Cellectis S.A., a clinical stage biotechnological company, develops immuno-oncology products based on gene-edited T-cells that express chimeric antigen receptors to target and eradicate cancer cells. The company is developing UCART19, an allogeneic T-cell product candidate for the treatment of CD19-expressing hematologic malignancies, such as acute lymphoblastic leukemia; ALLO-501 and ALLO-501A to treat relapsed or refractory for non-hodgkin lymphoma (NHL); and ALLO-715 for the treatment of multiple myeloma. It also develops UCART22 to treat B-cell acute lymphoblastic leukemia; UCARTCS1 and ALLO-605 for the treatment of multiple myeloma; ALLO-316 for renal cell carcinoma; UCART123 for the treatment of acute myeloid leukemia; and UCART 20x22 for relapsed or refractory B-Cell NHL. The company has strategic alliances with Allogene Therapeutics, Inc. and Les Laboratoires Servier; research collaboration and exclusive license agreement with Iovance Biotherapeutics; and collaboration and license agreement with Cytovia, as well as a collaboration agreement with AstraZeneca to develop novel cell and gene therapy candidate products. Cellectis S.A. was founded in 1999 and is headquartered in Paris, France.
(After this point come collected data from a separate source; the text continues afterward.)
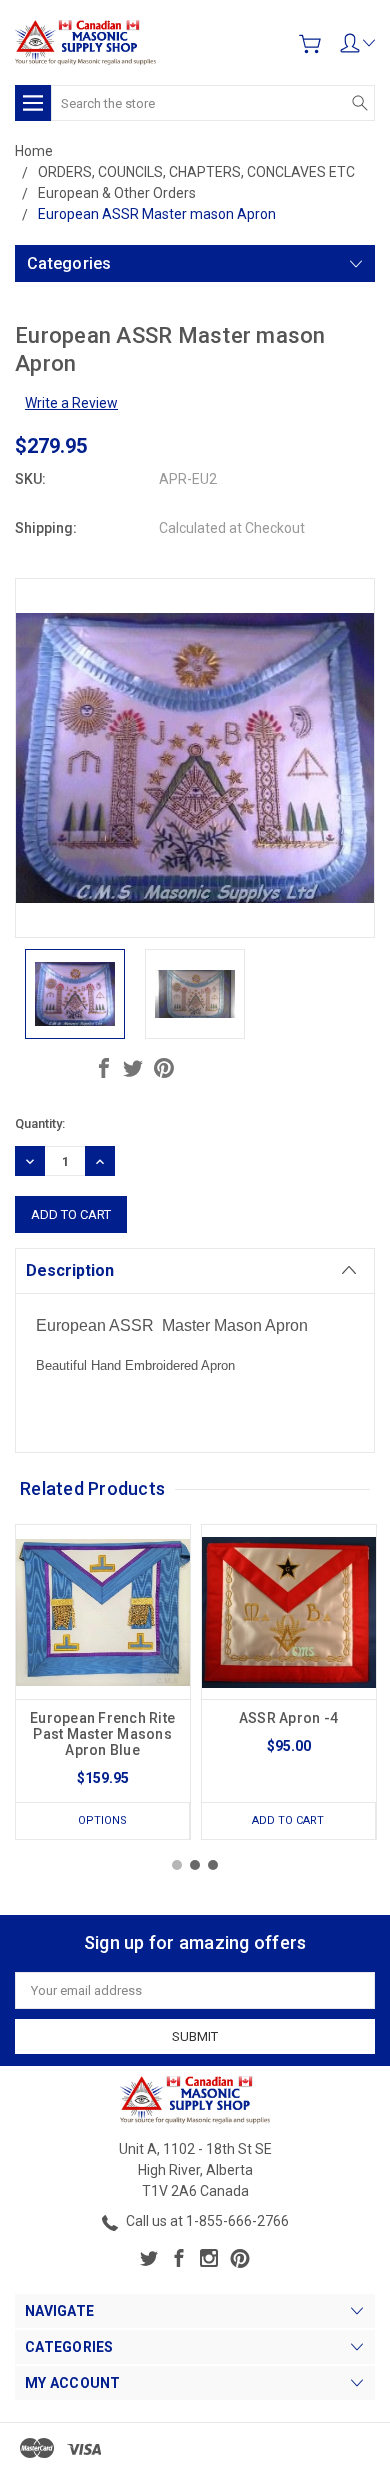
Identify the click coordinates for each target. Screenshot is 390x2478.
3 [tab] (213, 1865)
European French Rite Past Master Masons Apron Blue (102, 1734)
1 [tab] (177, 1865)
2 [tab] (195, 1865)
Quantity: (40, 1123)
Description (70, 1270)
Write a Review (71, 403)
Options (102, 1820)
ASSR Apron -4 (288, 1718)
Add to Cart (288, 1820)
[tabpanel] (103, 1682)
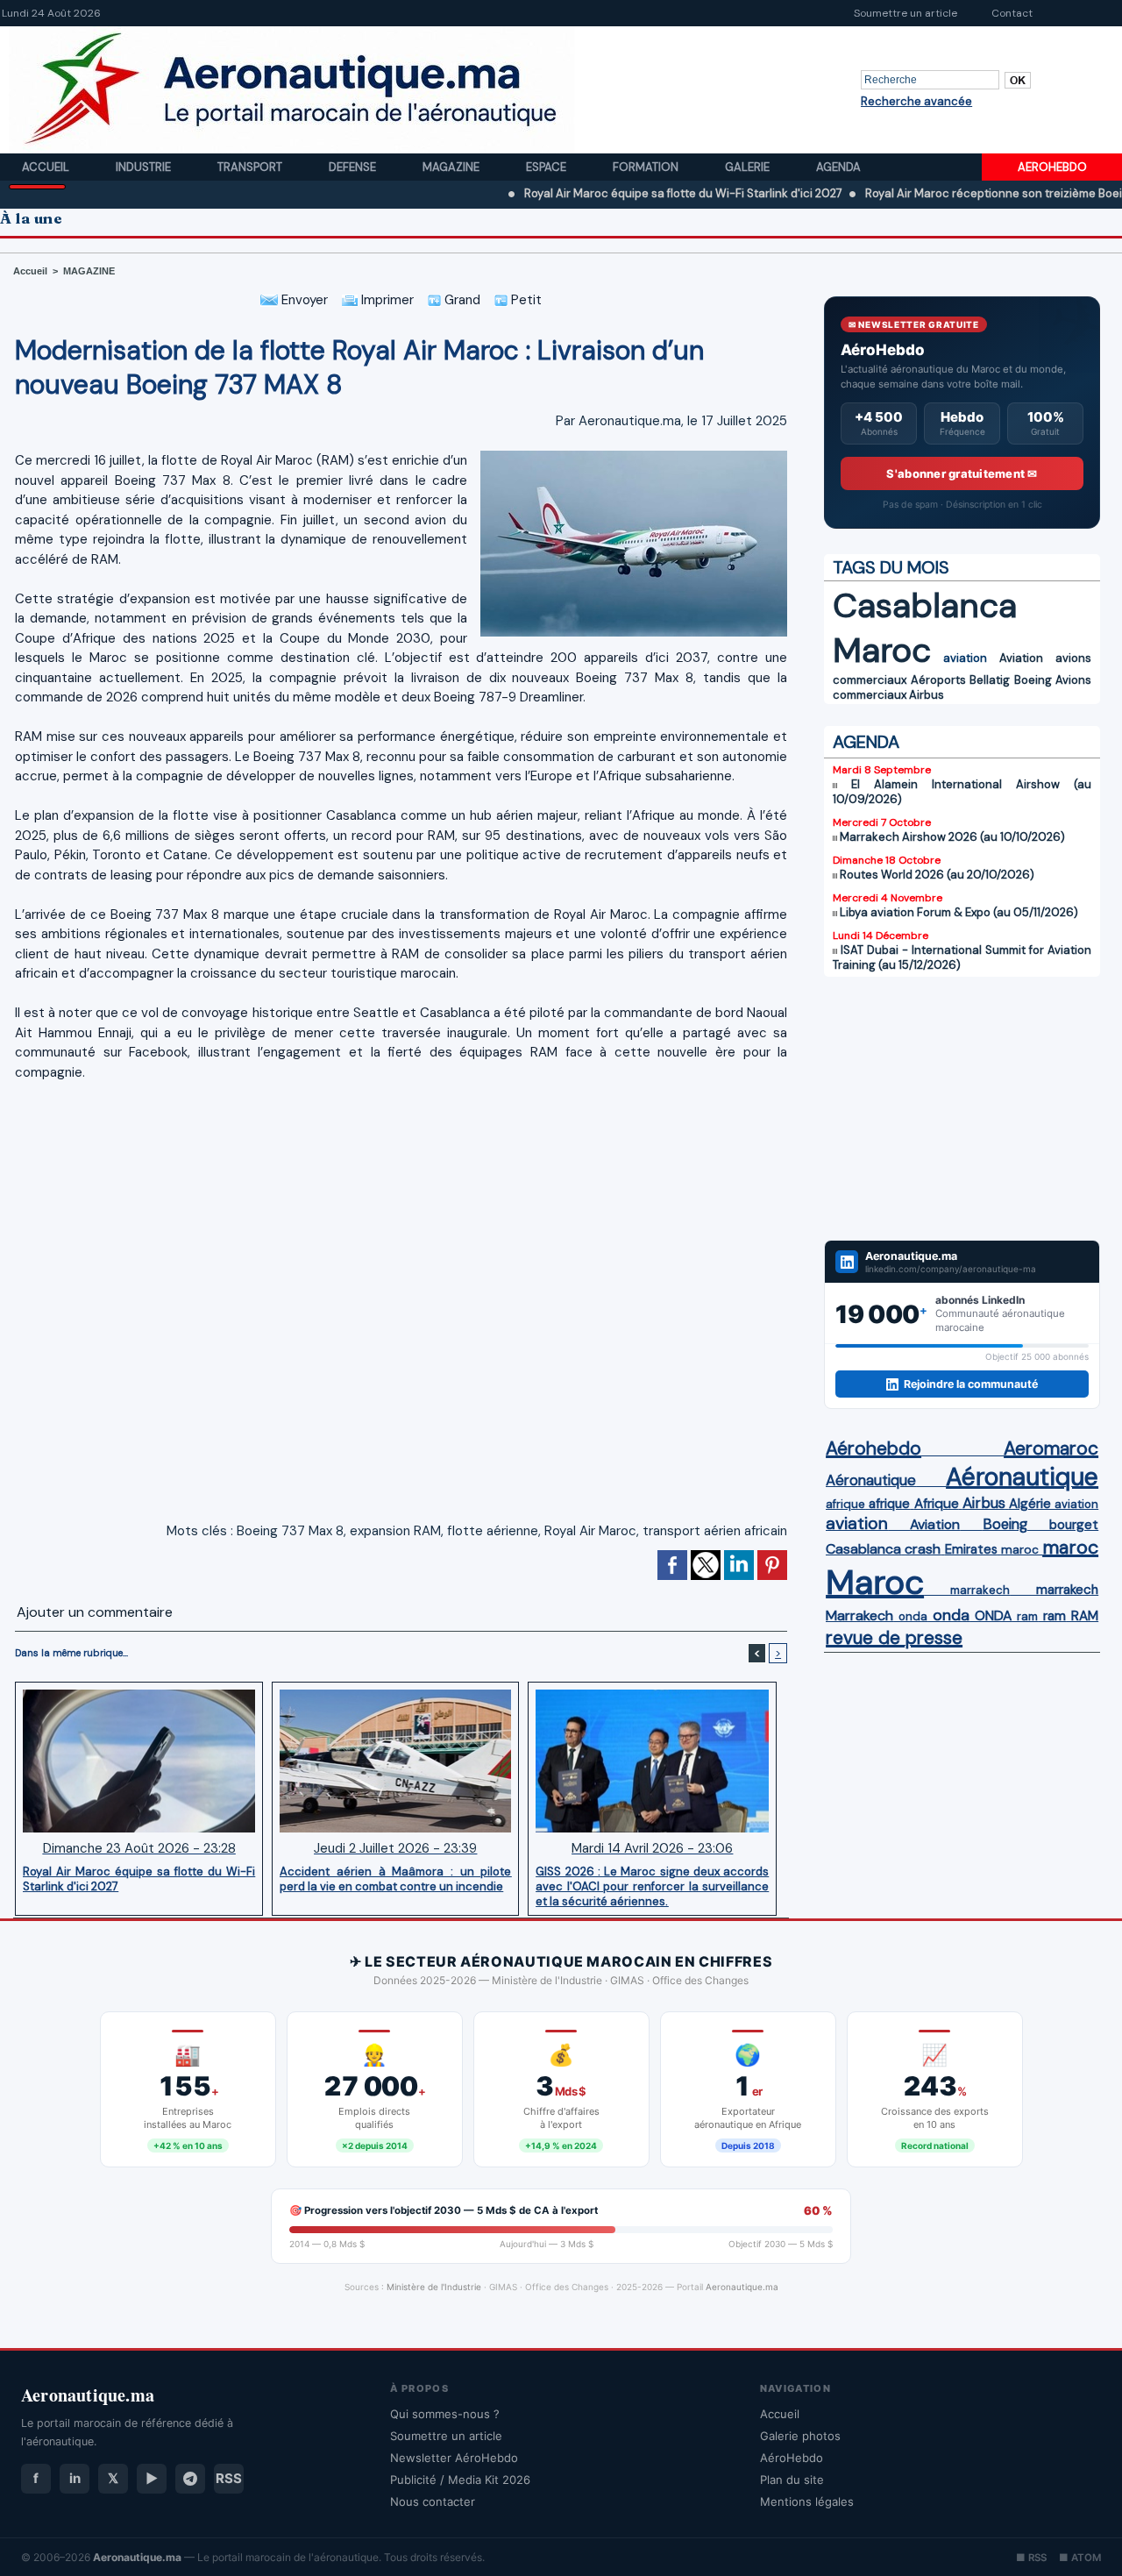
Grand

Krystal Biotech, Inc., a commercial-stage biotechnology company, discovers, develops, and commercializes genetic medicines for patients with rare diseases in the United States. It commercializes VYJUVEK (beremagene geperpavec-svdt, or B-VEC) for the treatment of dystrophic epidermolysis bullosa (DEB). The company also develops KB105, which is in Phase 1/2 clinical trials for treating patients with deficient autosomal recessive congenital ichthyosis; KB104 for treating netherton syndrome; KB407 that is in Phase 1 clinical trials for treating cystic fibrosis; KB707 that is in Phase 1 clinical trials for the treatment of anti-PD-1 relapsed/refractory; KB408, which is in Phase 1 clinical trials for treating Alpha-1 antitrypsin deficiency; and KB301 that is in Phase 2 clinical trials for treating aesthetic skin conditions, as well as in open label study with ophthalmic B-VEC for treating for ocular complications of deb. Krystal Biotech, Inc. was founded in 2016 and is headquartered in Pittsburgh, Pennsylvania.

Orchard Therapeutics plc, a gene therapy company, research, develops, and commercialize hematopoietic stem cell and gene therapies in the United Kingdom, Italy, France, and Germany. It offers OTL-200, an ex vivo autologous hematopoietic stem cell gene therapy for the treatment of patients with metachromatic leukodystrophy under the Libmeldy brand; and Strimvelis, a gammaretroviral vector-based gene therapy for the treatment of adenosine deaminase deficiency. The company's program for neurodegenerative disorders comprises clinical proof of concept-stage program, which includes OTL-203 for the treatment of mucopolysaccharidosis type I and OTL-201 for mucopolysaccharidosis type IIIA, or MPS-IIIA; and pre-clinical program, OTL-204 for the treatment of frontotemporal dementia with progranulin mutations. In addition, it develops program for immunological disorders consist of pre-clinical programs, which includes OTL-104 for Crohn's disease with mutations in the nucleotide-binding oligomerization domain-containing protein 2; and OTL-105 for the treatment of hereditary angioedema. The company was formerly known as Orchard Rx Limited. Orchard Therapeutics plc was founded in 2015 and is headquartered in London, the United Kingdom. As of January 24, 2024, Orchard Therapeutics plc operates as a subsidiary of Kyowa Kirin Co., Ltd..

Sorrento Therapeutics, Inc. engages in the research, development and manufacture of biopharmaceutical products. It focuses on therapies to treat specific stages in the evolution of cancer, from elimination, to equilibrium and escape which include biosimilars, immuno-oncology antibodies, cellular therapy, cell internalizing antibodies, and antibody drug conjugates. It operates through the Sorrento Therapeutics and Scilex segments. The company was founded by Henry H. Ji in 1989 and is headquartered in San Diego, CA.